---- Listed entries
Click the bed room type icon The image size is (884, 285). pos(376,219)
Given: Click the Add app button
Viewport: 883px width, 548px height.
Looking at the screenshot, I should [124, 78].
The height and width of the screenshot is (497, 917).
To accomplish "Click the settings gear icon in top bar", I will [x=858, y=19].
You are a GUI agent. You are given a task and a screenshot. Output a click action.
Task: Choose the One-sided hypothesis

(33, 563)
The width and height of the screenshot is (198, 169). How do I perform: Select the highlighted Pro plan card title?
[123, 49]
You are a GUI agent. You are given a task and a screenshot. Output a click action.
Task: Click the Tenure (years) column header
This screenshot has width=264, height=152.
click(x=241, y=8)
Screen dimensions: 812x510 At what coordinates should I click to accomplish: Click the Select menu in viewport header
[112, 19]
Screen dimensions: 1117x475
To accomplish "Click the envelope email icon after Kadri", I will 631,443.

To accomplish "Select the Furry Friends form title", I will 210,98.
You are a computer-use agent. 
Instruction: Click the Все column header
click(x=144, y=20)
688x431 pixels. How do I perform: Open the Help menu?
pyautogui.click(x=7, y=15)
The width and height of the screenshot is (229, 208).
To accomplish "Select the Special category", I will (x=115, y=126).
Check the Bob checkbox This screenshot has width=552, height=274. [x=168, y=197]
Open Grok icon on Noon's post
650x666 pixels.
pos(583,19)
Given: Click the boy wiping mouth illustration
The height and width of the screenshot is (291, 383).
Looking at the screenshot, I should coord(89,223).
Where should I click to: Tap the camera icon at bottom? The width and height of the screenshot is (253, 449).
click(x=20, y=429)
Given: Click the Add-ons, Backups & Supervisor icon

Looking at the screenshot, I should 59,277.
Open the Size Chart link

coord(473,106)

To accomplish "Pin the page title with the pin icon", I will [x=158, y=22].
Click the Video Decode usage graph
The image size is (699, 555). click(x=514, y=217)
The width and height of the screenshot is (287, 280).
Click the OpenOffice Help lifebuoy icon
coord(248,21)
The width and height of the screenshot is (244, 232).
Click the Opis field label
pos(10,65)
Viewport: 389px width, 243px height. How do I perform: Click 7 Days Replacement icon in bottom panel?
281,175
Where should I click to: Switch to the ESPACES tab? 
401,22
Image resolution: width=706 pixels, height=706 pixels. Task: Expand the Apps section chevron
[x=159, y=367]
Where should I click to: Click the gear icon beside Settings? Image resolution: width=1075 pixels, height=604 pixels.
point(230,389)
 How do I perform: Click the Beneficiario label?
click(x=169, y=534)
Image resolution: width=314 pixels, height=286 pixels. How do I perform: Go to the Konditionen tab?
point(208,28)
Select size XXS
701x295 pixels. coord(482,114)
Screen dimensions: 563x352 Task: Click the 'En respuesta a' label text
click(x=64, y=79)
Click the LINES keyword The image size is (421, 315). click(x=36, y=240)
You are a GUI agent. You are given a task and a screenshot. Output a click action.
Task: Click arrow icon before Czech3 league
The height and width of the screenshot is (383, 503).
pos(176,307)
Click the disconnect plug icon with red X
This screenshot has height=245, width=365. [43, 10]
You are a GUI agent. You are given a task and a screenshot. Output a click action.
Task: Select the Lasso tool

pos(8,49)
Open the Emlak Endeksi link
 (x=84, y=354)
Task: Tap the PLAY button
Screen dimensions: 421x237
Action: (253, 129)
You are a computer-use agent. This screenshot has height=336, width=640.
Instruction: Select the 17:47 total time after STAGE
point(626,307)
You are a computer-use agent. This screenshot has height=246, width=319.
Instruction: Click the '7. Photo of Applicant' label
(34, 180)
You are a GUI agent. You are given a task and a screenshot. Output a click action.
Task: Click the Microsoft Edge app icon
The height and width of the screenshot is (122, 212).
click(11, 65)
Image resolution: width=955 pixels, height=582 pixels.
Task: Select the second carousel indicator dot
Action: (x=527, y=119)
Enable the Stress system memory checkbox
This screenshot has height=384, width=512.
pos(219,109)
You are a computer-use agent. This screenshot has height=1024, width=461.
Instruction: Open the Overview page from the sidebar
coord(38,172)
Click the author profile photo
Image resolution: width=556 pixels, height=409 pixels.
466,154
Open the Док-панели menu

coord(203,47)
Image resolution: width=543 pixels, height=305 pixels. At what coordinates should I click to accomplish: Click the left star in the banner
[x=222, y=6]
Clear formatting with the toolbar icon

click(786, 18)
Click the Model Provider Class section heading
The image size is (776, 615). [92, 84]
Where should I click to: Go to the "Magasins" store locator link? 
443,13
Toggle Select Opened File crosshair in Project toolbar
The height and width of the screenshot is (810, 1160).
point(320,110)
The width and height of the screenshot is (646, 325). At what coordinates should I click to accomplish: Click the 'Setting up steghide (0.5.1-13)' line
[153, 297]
--------
## Brief
Only lines with the word "button" belong in the answer; copy each of them from the material above.

## Problem solution
Given: Click the Add app button
Task: Tap the PLAY button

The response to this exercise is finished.